Depuis le mois de février des militants, revenus de leur expérience au sein du CCNCD ou d’autres structures, ou bien qui n’y avaient pas trouvé leur place, tentent de créer une nouvelle organisation, appelée Forum démocratique syrien. Ce dernier a tenu sa première réunion au Caire du 13 au 16 avril. Il se veut un espace de discussion et de dialogue, une passerelle afin de réunifier l’opposition par une action « conciliatrice » et « de réflexion ». Il n’est rien sorti de cette réunion qui distinguerait le Forum des autres forces de l’opposition et ses initiateurs sont de la même veine que les dirigeants du Comité ou du Conseil.
Les expressions du mouvement révolutionnaire
La révolution syrienne a éclaté le 15 mars 2011 de façon spontanée. L’incendie s’est propagé à la Syrie toute entière, obligeant les jeunes révolutionnaires à créer des formes d’organisation des mouvements de protestation et de gestion des problèmes de l’information et de l’activité. Ils ont mis en place des « coordinations » au niveau des quartiers, villes et régions. Ces coordinations jouent un rôle d’agitation, d’information ou de secours, mais peu assument toutes ces tâches à la fois.
L’absence de forces politiques organisées sur le terrain a conduit à une éruption du phénomène des coordinations au point de rendre difficile, voire impossible,
l’évaluation de leur nombre réel, de leur taille et du rôle de chacune. Mais on peut dire qu’elles englobent des coordinations territoriales, dont le nombre n’est pas rendu public, et d’autres dont l’activité tourne autour de l’information et des médias, qui sont connues. Ces derniers mois, en raison de la détérioration de la situation humanitaire, des comités ou coordinations de secours humanitaire se sont constitués.

[Entrées de données enregistrées]
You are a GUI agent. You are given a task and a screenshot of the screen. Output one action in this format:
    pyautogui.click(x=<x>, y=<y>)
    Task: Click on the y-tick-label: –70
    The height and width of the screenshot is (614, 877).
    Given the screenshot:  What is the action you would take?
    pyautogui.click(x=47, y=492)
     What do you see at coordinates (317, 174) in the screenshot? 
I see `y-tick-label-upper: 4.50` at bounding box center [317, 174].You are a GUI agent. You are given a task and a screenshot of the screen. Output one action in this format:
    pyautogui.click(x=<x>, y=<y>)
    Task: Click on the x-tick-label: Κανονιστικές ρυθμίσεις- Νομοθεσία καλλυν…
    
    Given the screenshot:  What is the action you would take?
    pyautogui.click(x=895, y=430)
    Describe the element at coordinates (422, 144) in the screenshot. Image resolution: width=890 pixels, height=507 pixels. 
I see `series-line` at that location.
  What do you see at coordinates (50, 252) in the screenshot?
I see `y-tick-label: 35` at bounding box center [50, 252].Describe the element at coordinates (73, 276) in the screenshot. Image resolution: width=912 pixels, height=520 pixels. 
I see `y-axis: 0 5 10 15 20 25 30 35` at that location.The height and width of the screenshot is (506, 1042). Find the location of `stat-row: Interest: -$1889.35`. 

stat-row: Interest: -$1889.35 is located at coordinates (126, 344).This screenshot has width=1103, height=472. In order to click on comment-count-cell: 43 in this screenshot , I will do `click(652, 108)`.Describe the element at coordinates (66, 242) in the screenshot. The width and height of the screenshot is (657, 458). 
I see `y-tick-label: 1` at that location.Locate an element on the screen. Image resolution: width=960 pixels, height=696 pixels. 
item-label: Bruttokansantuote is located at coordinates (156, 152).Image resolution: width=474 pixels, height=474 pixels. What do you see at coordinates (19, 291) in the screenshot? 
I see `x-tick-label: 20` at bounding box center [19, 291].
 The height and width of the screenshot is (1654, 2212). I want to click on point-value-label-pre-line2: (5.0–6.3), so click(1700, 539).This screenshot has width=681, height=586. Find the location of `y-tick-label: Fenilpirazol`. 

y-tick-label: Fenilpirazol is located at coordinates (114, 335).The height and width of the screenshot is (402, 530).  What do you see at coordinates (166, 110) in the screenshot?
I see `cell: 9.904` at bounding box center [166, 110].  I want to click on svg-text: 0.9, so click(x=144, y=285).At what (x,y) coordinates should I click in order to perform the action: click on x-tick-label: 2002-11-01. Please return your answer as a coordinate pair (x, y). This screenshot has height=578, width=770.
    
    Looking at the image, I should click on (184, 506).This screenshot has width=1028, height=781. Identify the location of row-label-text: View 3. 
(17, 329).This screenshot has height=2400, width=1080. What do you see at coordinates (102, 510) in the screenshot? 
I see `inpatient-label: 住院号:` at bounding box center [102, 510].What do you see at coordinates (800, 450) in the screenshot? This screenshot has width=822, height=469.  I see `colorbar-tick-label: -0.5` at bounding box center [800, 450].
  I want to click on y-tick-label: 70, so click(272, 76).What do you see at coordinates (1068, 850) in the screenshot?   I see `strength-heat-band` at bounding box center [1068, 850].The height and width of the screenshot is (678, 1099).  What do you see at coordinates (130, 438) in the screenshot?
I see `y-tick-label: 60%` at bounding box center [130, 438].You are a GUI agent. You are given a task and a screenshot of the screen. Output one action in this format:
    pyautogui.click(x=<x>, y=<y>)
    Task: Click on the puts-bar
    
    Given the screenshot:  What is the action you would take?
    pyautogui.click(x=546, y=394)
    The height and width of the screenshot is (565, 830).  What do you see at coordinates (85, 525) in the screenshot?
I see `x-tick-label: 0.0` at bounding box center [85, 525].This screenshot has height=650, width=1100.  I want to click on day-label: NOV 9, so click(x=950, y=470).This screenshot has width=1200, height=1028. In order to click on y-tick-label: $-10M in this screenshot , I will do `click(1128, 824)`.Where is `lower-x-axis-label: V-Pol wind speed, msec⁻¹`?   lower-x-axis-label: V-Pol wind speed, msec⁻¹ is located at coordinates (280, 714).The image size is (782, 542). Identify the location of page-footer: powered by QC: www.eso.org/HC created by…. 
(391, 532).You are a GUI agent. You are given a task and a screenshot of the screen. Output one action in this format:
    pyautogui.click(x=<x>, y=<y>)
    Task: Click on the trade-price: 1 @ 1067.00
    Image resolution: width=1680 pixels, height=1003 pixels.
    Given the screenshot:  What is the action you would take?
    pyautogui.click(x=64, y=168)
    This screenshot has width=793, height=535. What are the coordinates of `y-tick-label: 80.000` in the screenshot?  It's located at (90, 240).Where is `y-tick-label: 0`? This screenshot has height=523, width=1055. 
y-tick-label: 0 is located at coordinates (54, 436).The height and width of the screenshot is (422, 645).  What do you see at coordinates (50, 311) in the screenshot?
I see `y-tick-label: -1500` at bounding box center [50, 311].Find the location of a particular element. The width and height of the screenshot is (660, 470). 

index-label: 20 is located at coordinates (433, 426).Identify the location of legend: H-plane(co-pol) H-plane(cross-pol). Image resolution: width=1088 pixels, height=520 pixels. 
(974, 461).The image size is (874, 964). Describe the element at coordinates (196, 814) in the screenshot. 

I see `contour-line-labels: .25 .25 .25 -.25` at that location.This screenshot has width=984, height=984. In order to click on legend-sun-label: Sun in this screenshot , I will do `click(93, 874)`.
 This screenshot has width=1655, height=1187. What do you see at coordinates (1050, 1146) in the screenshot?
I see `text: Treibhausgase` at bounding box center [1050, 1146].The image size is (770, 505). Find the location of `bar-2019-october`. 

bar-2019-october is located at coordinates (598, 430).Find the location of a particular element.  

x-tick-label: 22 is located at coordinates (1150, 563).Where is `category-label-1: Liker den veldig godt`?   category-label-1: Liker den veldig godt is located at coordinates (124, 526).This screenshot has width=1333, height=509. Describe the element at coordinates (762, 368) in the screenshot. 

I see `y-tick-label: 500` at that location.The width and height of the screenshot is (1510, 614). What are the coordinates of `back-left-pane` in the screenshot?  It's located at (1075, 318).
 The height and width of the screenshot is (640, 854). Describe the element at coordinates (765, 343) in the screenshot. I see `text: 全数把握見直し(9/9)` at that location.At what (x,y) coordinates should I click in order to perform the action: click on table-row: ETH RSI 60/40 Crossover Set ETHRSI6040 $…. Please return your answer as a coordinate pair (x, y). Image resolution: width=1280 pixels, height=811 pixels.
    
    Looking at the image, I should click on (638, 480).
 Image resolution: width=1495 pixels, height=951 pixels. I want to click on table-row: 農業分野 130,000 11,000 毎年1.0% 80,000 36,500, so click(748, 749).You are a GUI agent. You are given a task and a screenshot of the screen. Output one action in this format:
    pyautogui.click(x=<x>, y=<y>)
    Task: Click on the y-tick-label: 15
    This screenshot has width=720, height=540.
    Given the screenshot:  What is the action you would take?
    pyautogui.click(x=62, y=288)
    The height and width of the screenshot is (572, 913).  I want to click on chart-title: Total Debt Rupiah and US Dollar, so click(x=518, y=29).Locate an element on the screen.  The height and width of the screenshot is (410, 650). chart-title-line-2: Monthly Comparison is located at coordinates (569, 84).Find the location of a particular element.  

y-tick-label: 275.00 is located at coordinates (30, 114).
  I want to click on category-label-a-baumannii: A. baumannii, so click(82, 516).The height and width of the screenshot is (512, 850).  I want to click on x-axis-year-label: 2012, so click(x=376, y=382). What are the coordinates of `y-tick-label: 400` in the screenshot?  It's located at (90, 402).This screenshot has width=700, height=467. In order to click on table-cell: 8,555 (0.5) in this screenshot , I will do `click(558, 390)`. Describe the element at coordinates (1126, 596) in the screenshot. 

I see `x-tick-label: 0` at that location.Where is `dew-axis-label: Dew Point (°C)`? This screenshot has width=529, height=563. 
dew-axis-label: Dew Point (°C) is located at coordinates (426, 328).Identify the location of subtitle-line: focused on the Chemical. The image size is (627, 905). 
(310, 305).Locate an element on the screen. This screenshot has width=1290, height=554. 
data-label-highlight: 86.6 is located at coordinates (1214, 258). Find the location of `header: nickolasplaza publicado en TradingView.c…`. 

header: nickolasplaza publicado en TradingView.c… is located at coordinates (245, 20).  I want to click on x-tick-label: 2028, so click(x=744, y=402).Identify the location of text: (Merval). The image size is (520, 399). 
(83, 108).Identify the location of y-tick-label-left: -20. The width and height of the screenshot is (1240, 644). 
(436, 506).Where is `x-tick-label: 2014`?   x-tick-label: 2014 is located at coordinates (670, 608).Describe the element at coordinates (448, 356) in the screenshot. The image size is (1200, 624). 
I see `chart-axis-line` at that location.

— Consignes —
a: Reformulez sous forme de liste le paragraphe du texte étudié qui commence par « La révolution syrienne a éclaté », en conservant ses faits essentiels.
b: D'après le texte étudié, pourquoi des comités ou coordinations de secours humanitaire se sont-ils constitués ces derniers mois ? Répondez en une à trois phrases.
c: Recopiez, dans le texte étudié, le passage qui va de « Les expressions du » jusqu'à « tâches à la fois. ».
Ces entrées proviennent d'une autre source.

— Corrigé —
a:
- La révolution syrienne a éclaté spontanément le 15 mars 2011.
- Elle s'est propagée à toute la Syrie. Les jeunes révolutionnaires ont donc dû organiser les mouvements de protestation et gérer l'information et l'activité.
- Ils ont mis en place des « coordinations » au niveau des quartiers, des villes et des régions.
- Ces coordinations remplissent un rôle d'agitation, d'information ou de secours, mais peu assurent toutes ces tâches à la fois.

b: Ces comités ou coordinations de secours humanitaire se sont constitués en raison de la détérioration de la situation humanitaire.

c:
Les expressions du mouvement révolutionnaire
La révolution syrienne a éclaté le 15 mars 2011 de façon spontanée. L’incendie s’est propagé à la Syrie toute entière, obligeant les jeunes révolutionnaires à créer des formes d’organisation des mouvements de protestation et de gestion des problèmes de l’information et de l’activité. Ils ont mis en place des « coordinations » au niveau des quartiers, villes et régions. Ces coordinations jouent un rôle d’agitation, d’information ou de secours, mais peu assument toutes ces tâches à la fois.